To answer that, let’s look at Vienna in the 1880s. In 1887, the year before Mahler wrote his first symphony, Karl Lueger, a populist councilman and eventual mayor of Vienna, advocated and passed a bill restricting the immigration and rights of Russian and Romanian Jews. Lueger discovered that by raising “the Jewish Question,” he gained enormous popularity which allowed him to undertake his massive public works projects. He was antisemitic to the point that Hitler, who lived in Vienna during Lueger’s tenure as mayor, saw him as an inspiration for his own antisemitic beliefs.

With that in mind, let’s listen to this next section.

This section is heavily influenced by klezmer music, a musical tradition of Ashkenazi Jews of Eastern Europe. Mahler was raised Jewish, so he was undoubtedly exposed to this music growing up. However, Mahler’s dream was to become music director of the Vienna State Opera, and by law, Jews were forbidden from holding that post.
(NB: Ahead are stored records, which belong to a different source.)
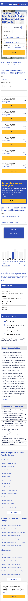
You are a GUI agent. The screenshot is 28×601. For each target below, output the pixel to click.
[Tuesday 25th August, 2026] (3, 255)
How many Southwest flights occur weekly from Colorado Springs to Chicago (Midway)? (12, 414)
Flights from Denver (5, 476)
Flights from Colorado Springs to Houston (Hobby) (13, 542)
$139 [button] (10, 21)
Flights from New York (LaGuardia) (9, 490)
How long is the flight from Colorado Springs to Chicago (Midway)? (13, 410)
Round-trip (6, 27)
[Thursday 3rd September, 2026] (25, 254)
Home (2, 62)
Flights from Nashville (6, 496)
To (4, 40)
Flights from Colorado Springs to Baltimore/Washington (8, 549)
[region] (14, 591)
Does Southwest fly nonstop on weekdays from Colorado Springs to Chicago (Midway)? (12, 418)
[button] (2, 4)
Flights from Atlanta (5, 470)
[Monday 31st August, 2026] (17, 255)
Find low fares (14, 200)
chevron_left (2, 233)
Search (14, 52)
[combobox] (14, 216)
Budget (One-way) (6, 82)
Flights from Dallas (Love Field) (8, 463)
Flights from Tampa (5, 483)
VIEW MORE (14, 512)
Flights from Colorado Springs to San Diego (11, 545)
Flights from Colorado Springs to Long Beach (11, 539)
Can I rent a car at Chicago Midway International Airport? (10, 430)
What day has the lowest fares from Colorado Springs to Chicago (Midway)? (13, 426)
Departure (7, 45)
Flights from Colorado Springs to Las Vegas (11, 525)
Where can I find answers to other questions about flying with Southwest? (13, 443)
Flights (8, 62)
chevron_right (26, 233)
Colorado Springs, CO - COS (11, 37)
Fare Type (4, 89)
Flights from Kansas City (6, 500)
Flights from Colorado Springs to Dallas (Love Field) (13, 532)
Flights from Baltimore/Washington (9, 493)
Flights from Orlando (6, 473)
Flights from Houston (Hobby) (8, 466)
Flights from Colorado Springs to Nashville (11, 567)
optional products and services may (17, 274)
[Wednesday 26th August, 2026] (5, 255)
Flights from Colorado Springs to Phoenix (10, 528)
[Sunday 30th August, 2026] (15, 254)
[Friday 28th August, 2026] (10, 258)
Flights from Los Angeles (7, 480)
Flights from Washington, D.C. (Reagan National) (12, 507)
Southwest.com (20, 277)
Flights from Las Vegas (6, 486)
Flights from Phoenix (6, 459)
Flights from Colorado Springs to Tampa (10, 564)
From (5, 35)
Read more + (5, 399)
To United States (17, 62)
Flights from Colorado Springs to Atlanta (10, 574)
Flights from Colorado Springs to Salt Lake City (12, 570)
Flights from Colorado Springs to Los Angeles (11, 557)
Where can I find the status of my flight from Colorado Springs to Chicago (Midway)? (13, 439)
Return (17, 45)
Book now (14, 106)
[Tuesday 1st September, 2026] (20, 255)
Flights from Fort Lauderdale (7, 503)
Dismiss (14, 596)
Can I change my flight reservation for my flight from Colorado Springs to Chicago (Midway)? (12, 434)
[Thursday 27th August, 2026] (8, 255)
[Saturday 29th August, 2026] (13, 255)
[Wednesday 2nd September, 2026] (22, 255)
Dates (2, 76)
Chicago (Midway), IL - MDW (11, 42)
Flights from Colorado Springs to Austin (10, 560)
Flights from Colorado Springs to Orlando (10, 535)
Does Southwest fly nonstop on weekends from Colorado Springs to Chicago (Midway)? (12, 422)
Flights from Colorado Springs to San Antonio (11, 554)
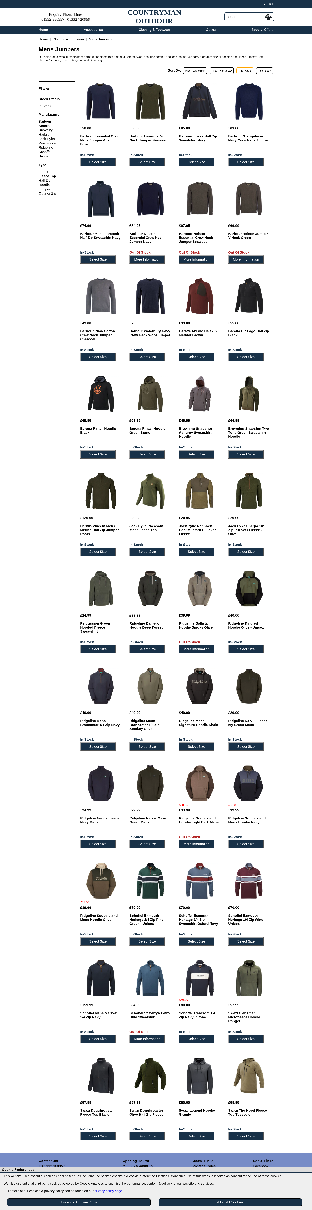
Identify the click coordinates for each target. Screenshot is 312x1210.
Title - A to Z (245, 70)
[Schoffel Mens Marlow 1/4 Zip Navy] (101, 978)
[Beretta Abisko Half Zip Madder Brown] (200, 296)
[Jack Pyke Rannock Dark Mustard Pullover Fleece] (200, 491)
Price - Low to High (195, 70)
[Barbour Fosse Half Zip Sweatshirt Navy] (200, 101)
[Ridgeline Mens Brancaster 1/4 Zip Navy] (101, 686)
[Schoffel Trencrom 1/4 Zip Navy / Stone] (200, 978)
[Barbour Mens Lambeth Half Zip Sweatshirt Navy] (101, 199)
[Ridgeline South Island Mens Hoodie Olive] (101, 881)
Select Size (98, 162)
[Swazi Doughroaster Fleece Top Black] (101, 1076)
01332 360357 (52, 19)
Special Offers (262, 30)
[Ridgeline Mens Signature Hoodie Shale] (200, 686)
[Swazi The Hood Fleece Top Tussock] (249, 1076)
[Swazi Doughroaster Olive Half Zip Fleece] (150, 1076)
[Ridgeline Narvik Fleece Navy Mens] (101, 783)
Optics (211, 30)
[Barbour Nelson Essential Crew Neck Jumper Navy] (150, 199)
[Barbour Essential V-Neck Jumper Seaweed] (150, 101)
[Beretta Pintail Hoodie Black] (101, 394)
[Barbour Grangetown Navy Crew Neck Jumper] (249, 101)
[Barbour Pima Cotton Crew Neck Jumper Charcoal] (101, 296)
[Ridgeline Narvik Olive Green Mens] (150, 783)
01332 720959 (78, 19)
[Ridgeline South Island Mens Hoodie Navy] (249, 783)
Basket (267, 4)
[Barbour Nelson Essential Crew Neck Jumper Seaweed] (200, 199)
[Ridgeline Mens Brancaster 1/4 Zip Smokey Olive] (150, 686)
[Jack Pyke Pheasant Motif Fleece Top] (150, 491)
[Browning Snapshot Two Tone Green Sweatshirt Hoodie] (249, 394)
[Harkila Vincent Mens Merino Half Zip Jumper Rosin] (101, 491)
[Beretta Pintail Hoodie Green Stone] (150, 394)
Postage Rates (204, 1166)
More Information (147, 259)
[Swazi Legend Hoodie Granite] (200, 1076)
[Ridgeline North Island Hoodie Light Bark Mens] (200, 783)
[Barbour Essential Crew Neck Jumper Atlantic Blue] (101, 101)
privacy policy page (108, 1191)
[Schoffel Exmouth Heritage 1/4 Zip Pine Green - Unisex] (150, 881)
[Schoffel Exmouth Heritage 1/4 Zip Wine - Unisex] (249, 881)
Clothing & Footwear (154, 30)
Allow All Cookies (230, 1202)
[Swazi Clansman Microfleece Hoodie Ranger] (249, 978)
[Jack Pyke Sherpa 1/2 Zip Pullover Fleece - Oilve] (249, 491)
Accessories (93, 30)
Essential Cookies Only (79, 1202)
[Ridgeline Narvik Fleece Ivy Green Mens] (249, 686)
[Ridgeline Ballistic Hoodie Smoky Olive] (200, 588)
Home (43, 30)
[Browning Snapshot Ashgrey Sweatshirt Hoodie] (200, 394)
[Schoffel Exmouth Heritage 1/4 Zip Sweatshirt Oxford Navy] (200, 881)
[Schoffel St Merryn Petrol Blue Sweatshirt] (150, 978)
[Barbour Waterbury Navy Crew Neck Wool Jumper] (150, 296)
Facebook (261, 1166)
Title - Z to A (264, 70)
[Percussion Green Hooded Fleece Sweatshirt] (101, 588)
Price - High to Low (222, 70)
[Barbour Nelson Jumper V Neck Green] (249, 199)
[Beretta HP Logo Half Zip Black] (249, 296)
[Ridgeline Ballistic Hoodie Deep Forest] (150, 588)
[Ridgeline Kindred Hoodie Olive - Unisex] (249, 588)
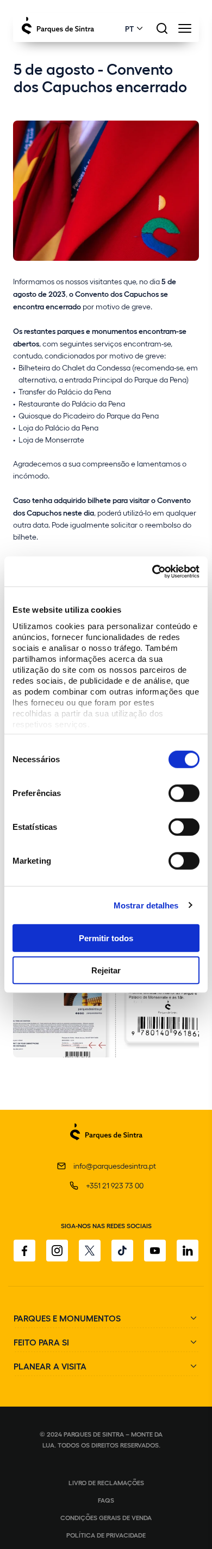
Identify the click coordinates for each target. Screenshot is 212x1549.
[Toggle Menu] (185, 31)
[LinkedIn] (187, 1250)
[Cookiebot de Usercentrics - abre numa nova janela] (152, 571)
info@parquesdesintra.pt (114, 1165)
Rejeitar (106, 970)
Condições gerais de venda (106, 1517)
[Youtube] (155, 1250)
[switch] (184, 793)
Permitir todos (106, 938)
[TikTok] (122, 1250)
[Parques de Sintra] (106, 1146)
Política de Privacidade (106, 1535)
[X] (90, 1250)
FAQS (106, 1500)
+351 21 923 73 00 (115, 1185)
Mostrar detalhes (146, 905)
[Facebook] (24, 1250)
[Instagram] (57, 1250)
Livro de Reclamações (106, 1482)
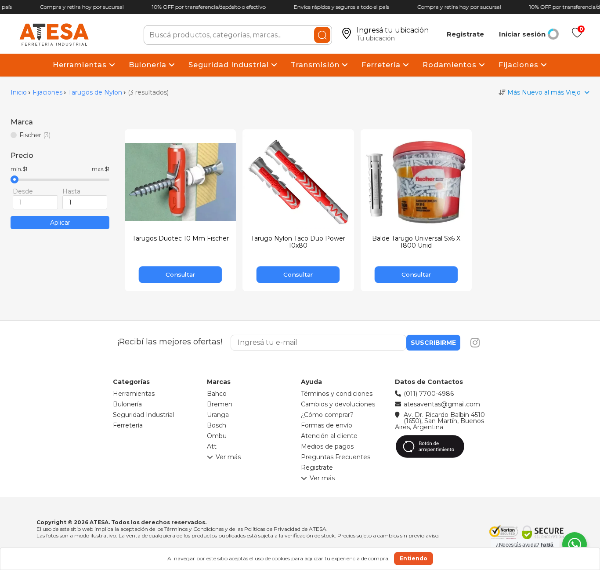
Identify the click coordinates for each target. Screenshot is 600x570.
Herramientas (81, 65)
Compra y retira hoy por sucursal (80, 7)
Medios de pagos (327, 446)
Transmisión (316, 65)
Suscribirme (433, 343)
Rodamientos (451, 65)
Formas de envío (326, 425)
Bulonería (149, 65)
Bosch (216, 425)
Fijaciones (520, 65)
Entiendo (413, 558)
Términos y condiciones (336, 394)
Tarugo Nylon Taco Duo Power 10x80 (298, 241)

While we’re on the topic of wanting what you can’t have, let’s focus on these ending bars of the funeral march. This is a quote from Mahler’s earlier “Songs of a Wayfarer.”

The song, titled “The Two Blue Eyes of my Beloved,” is a lament over how much grief two blue eyes can cause. Let’s listen to Thomas Hampson and the Vienna Philharmonic.

“O blue eyes, why did you look on me? Grief and sorrow shall now be mine forever!”

Lamenting over the blue eyes of someone who wants nothing to do with you. Almost like animals lamenting the death of a hunter.

Mahler was eventually allowed to become music director of the Vienna State Opera on the condition that he convert to Catholicism. He converted, and held the position for 10 years before being forced out by anti - semitism.

Mahler’s Vienna wasn’t Nazi Vienna, but the underlying current of hate was there. Karl Lueger tapped into it for political gain, and Mahler briefly avoided it by converting, but it soon came back and showed him the door.

For Jews in Vienna, even when they were at the funeral of the hunter, the question had to be, and still is, “are you sleeping?” “Dormez vous?”